◆ WHAT TO PRODUCE: Pick out each line of the material that contains the word "category" and copy those lines in full. Letter case must match.
START MATERIAL FOR THE TASK
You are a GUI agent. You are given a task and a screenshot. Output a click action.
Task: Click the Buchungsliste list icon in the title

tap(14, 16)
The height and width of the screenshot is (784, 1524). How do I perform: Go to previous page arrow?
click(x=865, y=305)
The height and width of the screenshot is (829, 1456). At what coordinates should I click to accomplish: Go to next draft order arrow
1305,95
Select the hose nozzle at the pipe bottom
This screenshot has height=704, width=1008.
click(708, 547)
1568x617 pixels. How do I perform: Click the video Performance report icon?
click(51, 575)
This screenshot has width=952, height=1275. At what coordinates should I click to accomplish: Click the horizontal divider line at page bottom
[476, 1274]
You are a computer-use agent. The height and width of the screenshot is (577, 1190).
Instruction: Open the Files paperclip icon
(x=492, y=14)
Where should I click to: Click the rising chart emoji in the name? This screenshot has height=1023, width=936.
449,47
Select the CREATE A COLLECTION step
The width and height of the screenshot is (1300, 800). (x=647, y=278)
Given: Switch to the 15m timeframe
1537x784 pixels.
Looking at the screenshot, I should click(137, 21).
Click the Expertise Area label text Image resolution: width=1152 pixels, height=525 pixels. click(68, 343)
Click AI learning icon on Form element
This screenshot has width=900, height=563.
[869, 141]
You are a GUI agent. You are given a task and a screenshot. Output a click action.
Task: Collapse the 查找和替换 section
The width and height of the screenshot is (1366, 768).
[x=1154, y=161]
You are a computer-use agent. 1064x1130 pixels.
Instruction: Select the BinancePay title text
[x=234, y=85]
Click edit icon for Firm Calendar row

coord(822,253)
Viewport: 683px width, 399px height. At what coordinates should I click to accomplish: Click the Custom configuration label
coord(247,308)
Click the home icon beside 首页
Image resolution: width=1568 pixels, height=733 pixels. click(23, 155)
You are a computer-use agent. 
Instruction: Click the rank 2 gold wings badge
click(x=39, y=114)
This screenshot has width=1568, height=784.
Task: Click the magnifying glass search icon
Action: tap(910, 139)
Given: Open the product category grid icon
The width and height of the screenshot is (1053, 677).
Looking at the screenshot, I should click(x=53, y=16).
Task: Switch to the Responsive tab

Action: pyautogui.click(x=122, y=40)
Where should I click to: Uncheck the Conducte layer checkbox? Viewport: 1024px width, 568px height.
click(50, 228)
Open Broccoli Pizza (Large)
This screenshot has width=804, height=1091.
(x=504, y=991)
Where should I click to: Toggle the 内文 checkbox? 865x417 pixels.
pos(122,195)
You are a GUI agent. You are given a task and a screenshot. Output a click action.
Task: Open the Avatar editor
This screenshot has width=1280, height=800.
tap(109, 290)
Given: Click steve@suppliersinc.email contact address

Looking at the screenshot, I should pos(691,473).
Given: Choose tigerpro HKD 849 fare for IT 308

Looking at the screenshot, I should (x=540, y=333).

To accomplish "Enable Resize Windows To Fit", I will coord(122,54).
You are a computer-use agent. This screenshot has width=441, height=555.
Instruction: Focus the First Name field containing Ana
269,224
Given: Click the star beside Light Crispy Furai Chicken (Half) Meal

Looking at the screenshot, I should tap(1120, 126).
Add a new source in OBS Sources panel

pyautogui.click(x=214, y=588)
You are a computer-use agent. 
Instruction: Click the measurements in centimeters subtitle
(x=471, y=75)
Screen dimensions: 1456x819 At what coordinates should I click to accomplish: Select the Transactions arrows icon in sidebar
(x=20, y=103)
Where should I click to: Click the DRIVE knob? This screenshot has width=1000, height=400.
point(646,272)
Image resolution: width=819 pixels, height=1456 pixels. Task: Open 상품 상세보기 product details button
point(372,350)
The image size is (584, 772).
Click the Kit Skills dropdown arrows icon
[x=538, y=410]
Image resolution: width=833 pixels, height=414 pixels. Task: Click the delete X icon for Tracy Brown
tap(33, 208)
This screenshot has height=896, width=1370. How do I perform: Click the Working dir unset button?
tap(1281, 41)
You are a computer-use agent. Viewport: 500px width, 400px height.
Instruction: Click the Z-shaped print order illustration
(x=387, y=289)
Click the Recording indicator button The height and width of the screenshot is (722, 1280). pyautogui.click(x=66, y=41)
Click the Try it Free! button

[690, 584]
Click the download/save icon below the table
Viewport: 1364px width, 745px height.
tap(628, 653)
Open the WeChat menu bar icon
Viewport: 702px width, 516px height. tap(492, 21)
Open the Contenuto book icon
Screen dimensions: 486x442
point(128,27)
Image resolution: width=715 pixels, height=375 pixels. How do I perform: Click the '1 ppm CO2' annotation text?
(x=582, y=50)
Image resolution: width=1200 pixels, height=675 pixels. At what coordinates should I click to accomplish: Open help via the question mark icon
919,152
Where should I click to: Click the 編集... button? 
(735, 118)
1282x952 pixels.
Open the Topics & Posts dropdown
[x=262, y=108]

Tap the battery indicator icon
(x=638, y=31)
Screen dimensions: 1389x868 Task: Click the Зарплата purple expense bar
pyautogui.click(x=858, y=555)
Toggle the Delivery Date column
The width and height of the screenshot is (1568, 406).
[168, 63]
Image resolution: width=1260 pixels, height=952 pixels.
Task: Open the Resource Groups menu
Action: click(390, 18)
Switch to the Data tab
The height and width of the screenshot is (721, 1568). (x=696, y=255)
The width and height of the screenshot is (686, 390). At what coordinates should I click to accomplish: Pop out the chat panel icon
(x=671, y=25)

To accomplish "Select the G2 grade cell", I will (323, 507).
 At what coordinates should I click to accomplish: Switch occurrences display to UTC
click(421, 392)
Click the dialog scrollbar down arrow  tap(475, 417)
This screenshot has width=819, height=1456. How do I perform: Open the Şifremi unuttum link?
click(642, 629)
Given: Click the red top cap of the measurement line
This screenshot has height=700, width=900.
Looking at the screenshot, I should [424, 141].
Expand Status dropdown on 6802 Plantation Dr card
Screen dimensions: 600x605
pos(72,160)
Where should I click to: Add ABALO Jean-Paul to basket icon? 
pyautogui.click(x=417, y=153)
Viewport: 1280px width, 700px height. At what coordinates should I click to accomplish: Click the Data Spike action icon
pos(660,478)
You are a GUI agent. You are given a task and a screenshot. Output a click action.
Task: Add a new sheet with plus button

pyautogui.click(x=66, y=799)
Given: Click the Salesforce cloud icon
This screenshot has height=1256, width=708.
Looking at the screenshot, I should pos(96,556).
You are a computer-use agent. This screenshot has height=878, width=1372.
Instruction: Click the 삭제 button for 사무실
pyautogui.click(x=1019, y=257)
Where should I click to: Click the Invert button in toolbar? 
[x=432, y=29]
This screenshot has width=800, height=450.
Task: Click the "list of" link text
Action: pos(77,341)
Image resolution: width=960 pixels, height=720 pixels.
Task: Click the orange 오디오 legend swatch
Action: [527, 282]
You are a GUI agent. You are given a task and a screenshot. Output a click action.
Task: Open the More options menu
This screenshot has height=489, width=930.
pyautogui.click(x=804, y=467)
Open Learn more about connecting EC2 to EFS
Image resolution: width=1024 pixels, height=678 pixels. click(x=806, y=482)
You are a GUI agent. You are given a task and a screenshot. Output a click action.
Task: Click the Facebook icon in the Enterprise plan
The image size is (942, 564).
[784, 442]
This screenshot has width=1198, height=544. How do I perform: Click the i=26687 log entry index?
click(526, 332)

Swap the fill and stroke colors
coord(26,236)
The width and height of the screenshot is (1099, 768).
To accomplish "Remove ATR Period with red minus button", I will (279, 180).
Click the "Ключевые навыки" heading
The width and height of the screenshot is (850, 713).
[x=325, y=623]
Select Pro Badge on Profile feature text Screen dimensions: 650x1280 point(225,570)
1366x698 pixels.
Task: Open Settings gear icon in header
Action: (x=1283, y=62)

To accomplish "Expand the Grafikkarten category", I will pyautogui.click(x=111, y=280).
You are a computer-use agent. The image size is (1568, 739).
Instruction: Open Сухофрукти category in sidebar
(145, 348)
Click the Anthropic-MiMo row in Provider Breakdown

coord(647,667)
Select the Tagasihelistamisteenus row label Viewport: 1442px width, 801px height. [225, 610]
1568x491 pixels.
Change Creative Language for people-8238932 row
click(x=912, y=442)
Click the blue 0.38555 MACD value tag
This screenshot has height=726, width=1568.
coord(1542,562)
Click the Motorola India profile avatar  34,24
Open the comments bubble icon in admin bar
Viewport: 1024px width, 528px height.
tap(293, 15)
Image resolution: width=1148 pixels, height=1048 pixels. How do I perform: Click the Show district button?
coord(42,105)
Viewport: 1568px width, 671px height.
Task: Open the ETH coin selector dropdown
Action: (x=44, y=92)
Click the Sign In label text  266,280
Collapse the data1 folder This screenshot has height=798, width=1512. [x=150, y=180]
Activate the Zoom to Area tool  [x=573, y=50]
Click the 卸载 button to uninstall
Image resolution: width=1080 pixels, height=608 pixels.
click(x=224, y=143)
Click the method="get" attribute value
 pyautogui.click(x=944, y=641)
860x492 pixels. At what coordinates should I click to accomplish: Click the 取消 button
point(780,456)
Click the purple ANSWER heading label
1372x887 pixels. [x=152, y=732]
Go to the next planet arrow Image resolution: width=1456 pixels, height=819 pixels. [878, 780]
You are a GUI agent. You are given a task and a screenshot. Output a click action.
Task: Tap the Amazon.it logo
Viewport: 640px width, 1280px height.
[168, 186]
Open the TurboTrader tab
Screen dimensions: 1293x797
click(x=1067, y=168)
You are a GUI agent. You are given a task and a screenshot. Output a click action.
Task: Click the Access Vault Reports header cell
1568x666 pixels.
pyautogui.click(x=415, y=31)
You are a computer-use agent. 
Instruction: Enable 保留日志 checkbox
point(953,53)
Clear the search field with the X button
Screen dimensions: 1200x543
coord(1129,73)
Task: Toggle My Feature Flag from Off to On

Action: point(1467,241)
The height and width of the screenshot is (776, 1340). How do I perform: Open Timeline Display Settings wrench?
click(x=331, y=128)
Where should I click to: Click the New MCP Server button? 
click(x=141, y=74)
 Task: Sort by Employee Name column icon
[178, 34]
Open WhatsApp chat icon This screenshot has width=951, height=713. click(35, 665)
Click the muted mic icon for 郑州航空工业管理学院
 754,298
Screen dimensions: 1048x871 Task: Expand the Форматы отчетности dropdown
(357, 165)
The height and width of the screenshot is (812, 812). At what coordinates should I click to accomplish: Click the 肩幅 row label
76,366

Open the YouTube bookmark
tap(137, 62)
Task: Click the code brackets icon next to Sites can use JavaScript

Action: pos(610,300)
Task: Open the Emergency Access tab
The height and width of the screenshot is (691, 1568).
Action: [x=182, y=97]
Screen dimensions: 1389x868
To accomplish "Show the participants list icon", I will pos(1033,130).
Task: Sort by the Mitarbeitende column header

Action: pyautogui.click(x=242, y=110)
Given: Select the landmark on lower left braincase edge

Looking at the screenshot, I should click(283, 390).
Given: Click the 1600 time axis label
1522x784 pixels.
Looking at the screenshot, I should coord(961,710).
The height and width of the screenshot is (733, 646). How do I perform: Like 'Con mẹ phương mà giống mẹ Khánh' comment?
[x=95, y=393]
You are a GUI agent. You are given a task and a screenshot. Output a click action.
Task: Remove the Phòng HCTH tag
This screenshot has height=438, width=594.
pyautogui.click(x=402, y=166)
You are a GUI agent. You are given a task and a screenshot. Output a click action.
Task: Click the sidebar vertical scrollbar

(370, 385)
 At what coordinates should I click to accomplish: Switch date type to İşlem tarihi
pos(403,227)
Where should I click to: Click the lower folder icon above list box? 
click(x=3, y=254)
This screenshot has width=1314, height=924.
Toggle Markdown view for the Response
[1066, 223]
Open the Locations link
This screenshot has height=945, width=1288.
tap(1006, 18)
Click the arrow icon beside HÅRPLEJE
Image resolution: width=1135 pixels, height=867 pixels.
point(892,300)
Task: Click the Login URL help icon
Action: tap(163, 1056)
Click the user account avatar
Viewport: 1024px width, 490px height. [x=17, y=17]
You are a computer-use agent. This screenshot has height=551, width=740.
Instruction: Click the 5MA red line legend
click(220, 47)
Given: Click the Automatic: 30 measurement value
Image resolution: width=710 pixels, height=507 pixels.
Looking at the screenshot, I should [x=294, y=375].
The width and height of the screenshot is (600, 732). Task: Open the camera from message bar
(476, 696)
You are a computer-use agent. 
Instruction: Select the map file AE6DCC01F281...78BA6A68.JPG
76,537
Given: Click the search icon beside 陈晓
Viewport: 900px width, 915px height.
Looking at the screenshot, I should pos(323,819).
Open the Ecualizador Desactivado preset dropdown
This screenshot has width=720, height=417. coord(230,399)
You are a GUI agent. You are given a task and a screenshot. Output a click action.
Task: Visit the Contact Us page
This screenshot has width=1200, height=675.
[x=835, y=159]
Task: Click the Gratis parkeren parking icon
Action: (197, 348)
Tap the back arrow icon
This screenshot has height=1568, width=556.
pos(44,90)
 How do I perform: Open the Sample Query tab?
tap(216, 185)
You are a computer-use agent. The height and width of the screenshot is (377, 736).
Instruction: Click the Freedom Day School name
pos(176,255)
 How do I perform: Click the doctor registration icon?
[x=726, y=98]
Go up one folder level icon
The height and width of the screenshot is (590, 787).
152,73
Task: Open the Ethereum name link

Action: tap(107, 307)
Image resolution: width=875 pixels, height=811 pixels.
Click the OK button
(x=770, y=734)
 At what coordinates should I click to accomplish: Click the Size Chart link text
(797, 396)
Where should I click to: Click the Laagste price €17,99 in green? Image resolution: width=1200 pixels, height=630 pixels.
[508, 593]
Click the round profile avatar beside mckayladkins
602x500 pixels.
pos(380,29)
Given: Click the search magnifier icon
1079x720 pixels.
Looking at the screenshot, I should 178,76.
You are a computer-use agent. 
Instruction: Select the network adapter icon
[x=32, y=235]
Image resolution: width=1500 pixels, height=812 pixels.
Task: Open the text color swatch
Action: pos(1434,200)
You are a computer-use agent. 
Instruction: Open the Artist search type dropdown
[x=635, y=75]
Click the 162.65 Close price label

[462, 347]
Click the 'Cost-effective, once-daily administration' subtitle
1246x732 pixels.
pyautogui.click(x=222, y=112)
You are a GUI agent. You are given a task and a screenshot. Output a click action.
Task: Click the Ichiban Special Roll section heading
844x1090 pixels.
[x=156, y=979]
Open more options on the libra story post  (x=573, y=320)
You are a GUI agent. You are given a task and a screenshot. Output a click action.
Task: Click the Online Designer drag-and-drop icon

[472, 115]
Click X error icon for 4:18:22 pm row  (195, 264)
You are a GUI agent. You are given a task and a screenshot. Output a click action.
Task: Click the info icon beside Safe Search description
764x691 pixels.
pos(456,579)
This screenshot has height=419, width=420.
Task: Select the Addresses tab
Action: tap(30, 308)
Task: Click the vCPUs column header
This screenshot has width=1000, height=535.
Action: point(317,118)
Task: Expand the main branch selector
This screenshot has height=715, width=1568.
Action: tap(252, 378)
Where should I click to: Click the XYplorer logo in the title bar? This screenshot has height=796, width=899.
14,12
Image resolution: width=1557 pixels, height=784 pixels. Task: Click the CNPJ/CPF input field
END MATERIAL FOR THE TASK
◆ TASK RESPONSE:
Given: Open the product category grid icon
To accomplish "Expand the Grafikkarten category", I will pyautogui.click(x=111, y=280).
Instruction: Open Сухофрукти category in sidebar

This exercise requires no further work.